Task prompt.
Print the records from the line that contains "You are a GUI" up to and including the line that contains "click(504, 198)", leaving the pictures out of your answer.

Source material.
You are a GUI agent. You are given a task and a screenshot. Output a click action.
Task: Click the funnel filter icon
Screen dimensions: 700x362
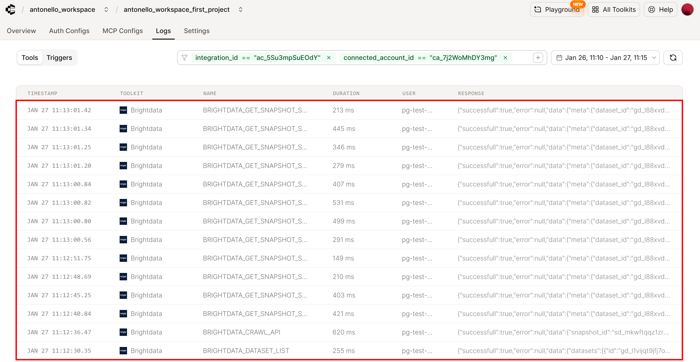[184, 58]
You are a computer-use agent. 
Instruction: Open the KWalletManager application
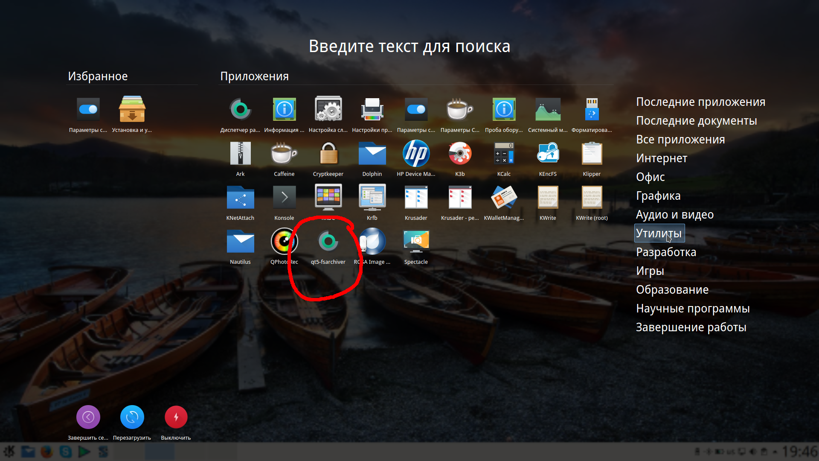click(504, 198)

---

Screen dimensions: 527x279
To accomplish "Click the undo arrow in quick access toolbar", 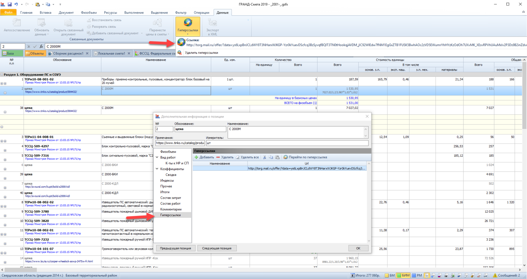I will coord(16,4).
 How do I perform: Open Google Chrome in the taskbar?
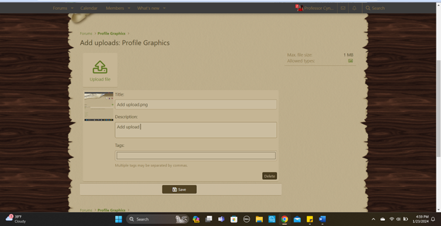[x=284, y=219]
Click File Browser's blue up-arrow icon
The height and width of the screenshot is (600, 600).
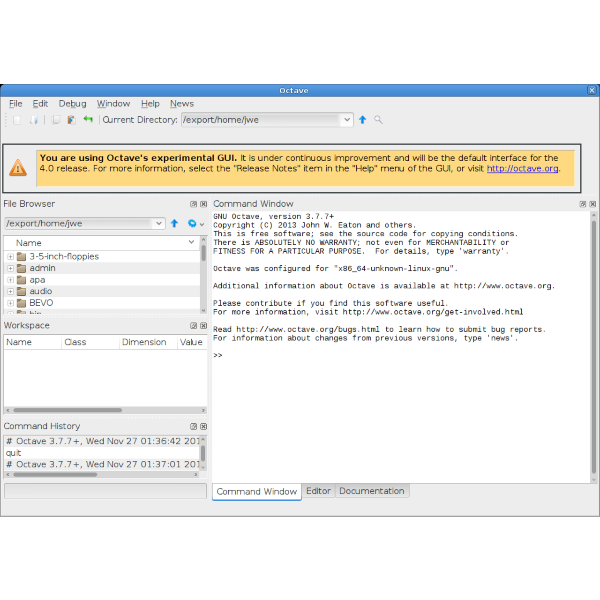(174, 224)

Solution below.
You are a GUI agent. You are given a task and a screenshot. Output a click action.
Task: Click the funnel filter icon
Screen dimensions: 700x362
[184, 58]
You are a computer-use agent. 
Instruction: Open the KWalletManager application
click(504, 198)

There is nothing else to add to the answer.